▶ What is needed:
Transcribe the entries exactly; images are not part of the copy.

[Pixel coordinate grounding data]

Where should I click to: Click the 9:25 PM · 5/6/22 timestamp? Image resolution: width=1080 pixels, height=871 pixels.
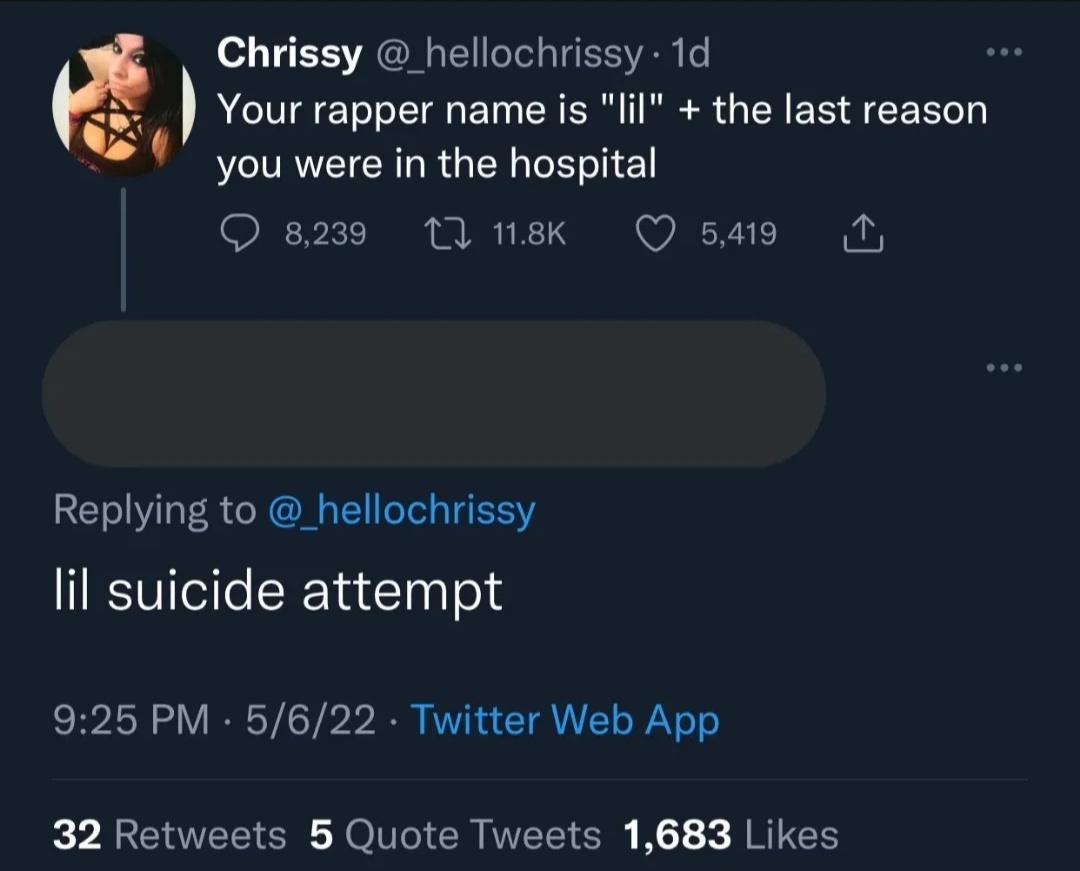click(214, 719)
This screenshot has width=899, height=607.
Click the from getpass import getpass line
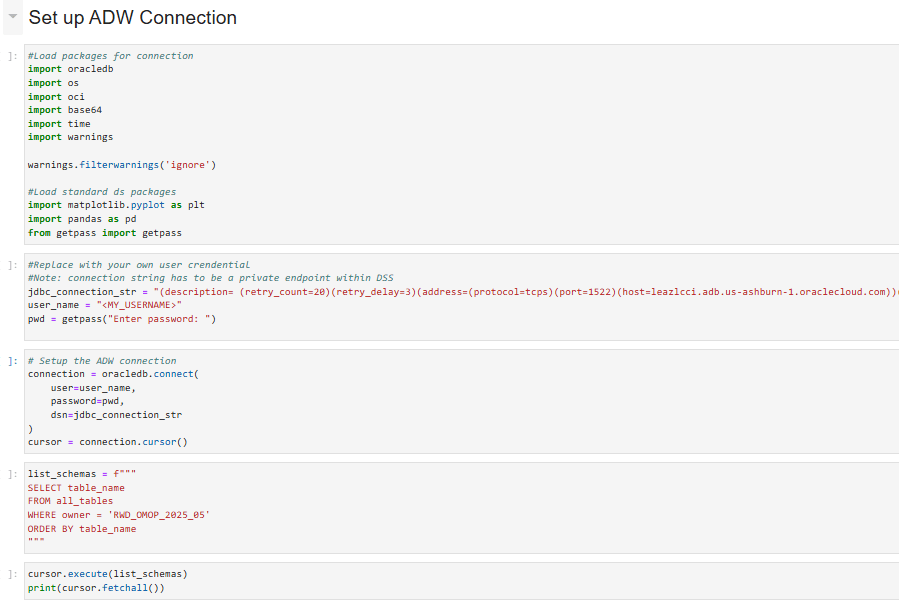(x=105, y=232)
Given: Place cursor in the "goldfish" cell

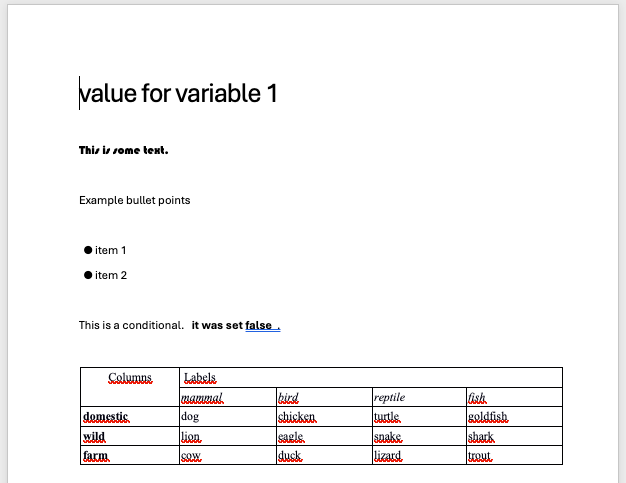Looking at the screenshot, I should coord(487,416).
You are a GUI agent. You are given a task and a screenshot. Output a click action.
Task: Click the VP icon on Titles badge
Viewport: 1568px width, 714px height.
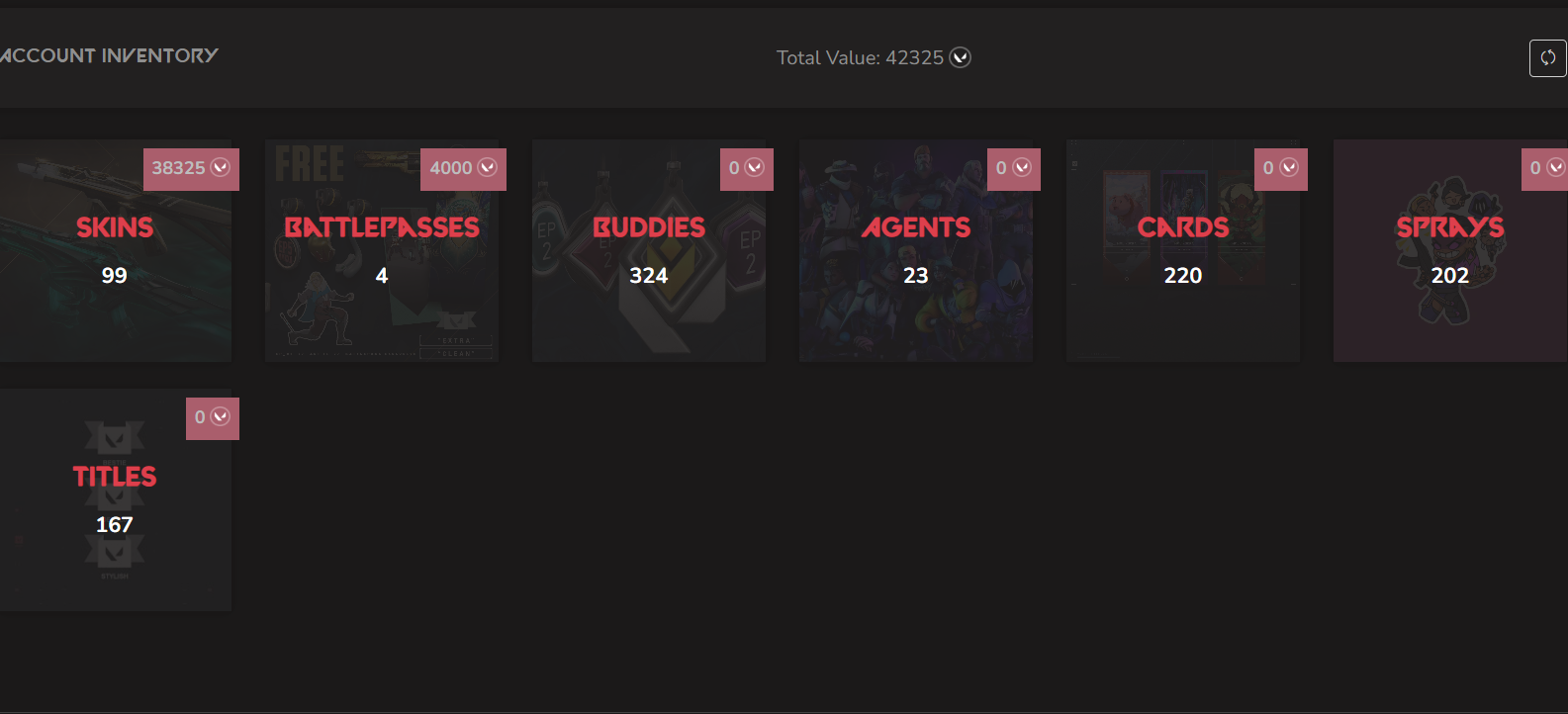221,417
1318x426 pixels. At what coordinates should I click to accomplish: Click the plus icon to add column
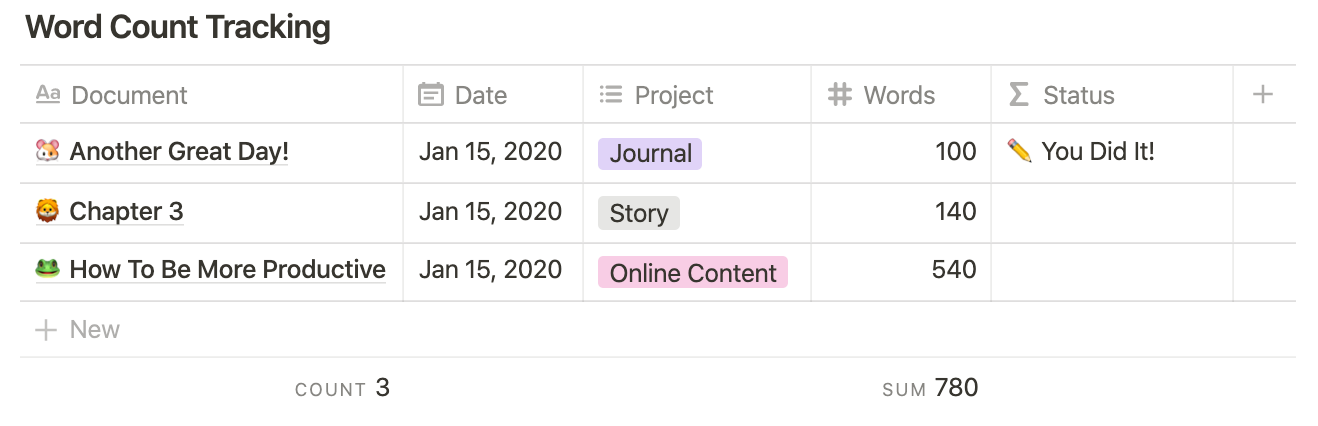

▶ Answer to the problem:
Where should I click to: Click the 9:25 PM · 5/6/22 timestamp? Image resolution: width=1080 pixels, height=871 pixels.
click(214, 719)
This screenshot has width=899, height=607.
Click the from getpass import getpass line
(x=105, y=232)
Given: Place cursor in the "goldfish" cell

Looking at the screenshot, I should coord(487,416).
You are a GUI agent. You are given a task and a screenshot. Output a click action.
Task: Click the VP icon on Titles badge
Viewport: 1568px width, 714px height.
221,417
1318x426 pixels. At what coordinates should I click to accomplish: Click the plus icon to add column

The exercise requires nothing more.